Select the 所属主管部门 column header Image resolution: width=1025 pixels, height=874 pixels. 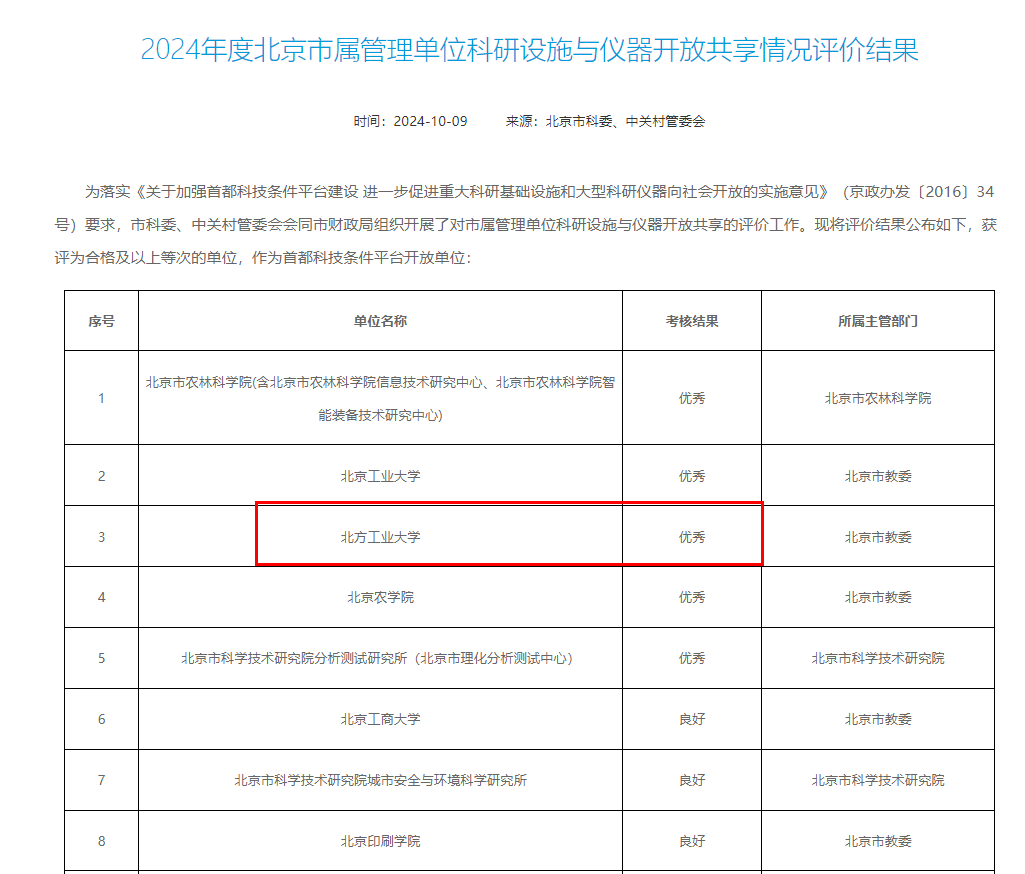click(877, 321)
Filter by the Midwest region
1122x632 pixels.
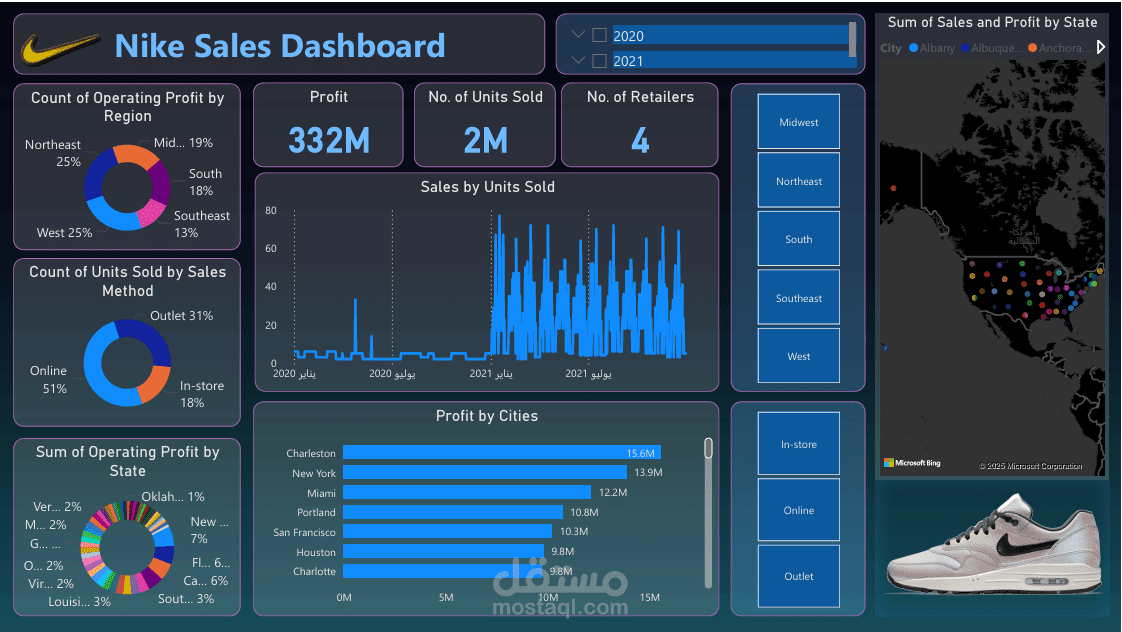(798, 121)
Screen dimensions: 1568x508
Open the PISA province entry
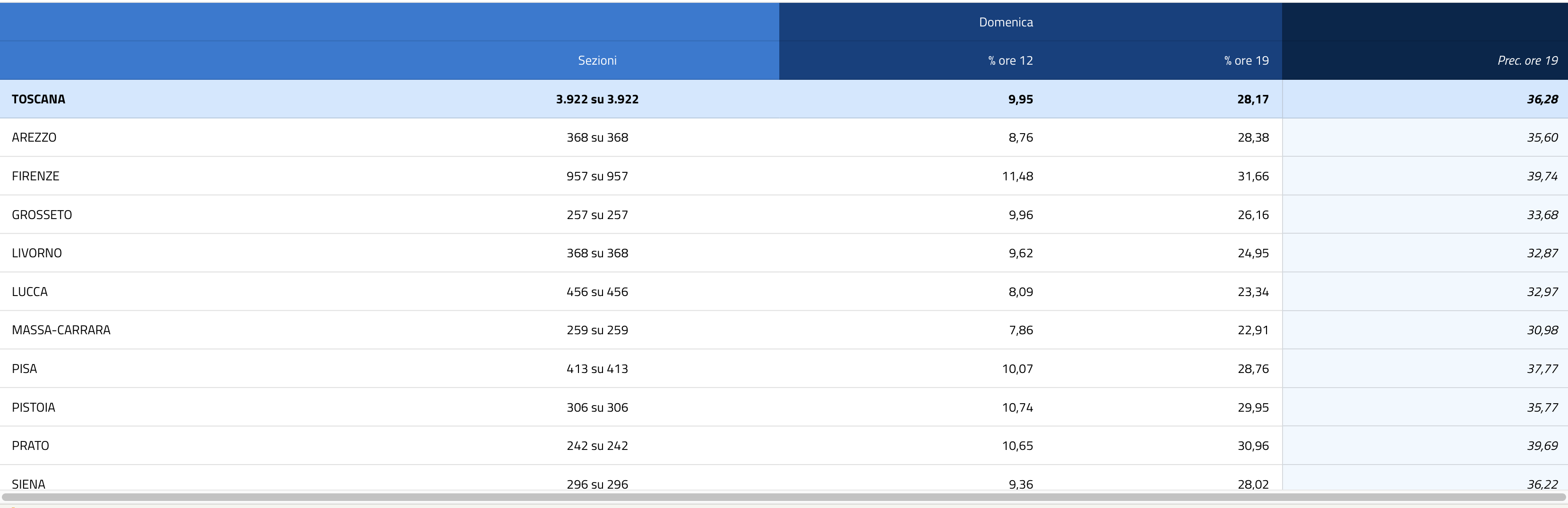coord(25,369)
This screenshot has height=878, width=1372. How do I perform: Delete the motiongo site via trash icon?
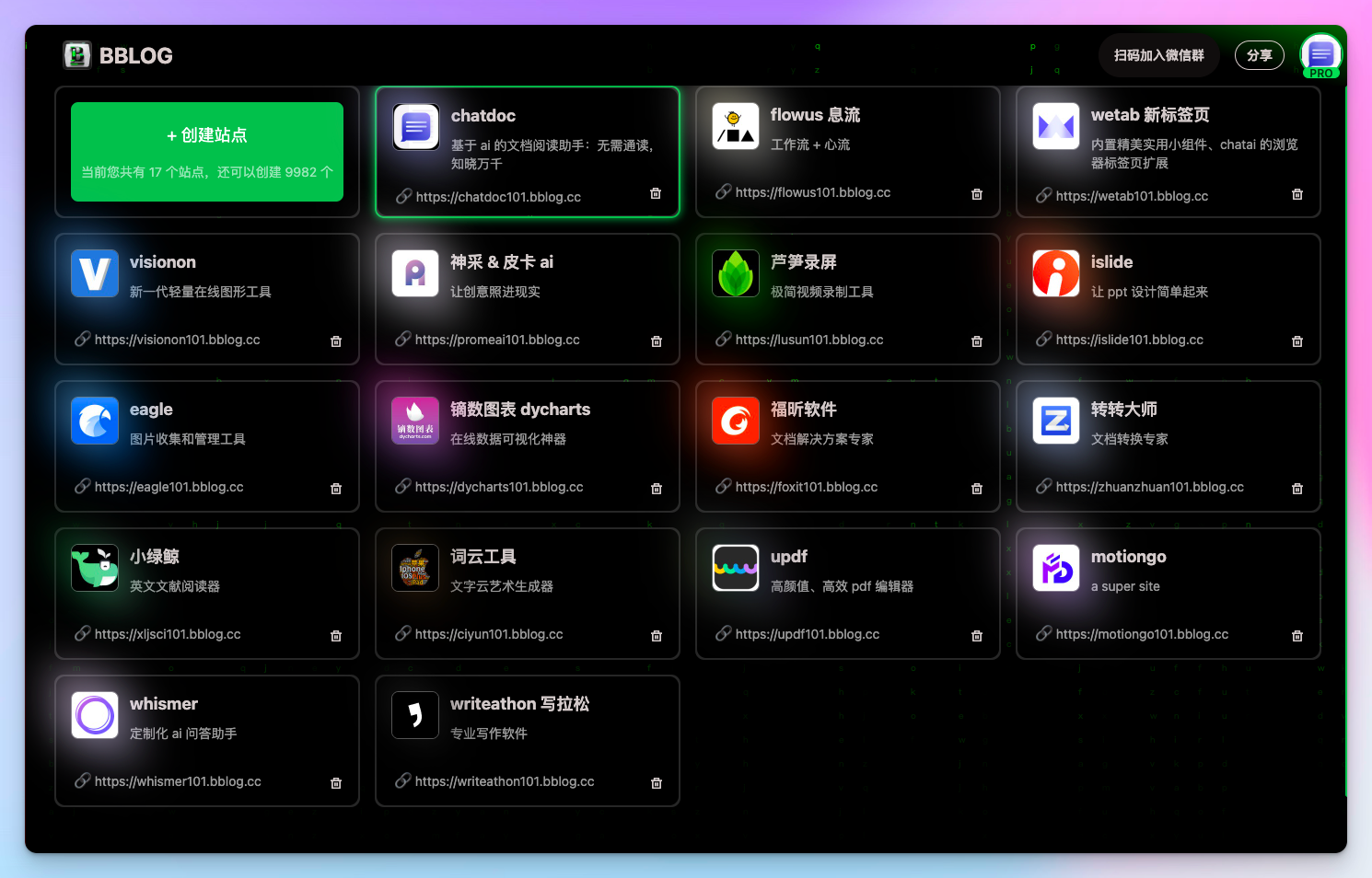(x=1296, y=635)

◆ What is needed:
Where a line contains "Open the PISA province entry", begin there and set down exactly each line through the end of the data above, omitting any pictures.

◆ Answer to the problem:
Open the PISA province entry
coord(25,369)
This screenshot has height=878, width=1372. How do I perform: Delete the motiongo site via trash icon?
(x=1296, y=635)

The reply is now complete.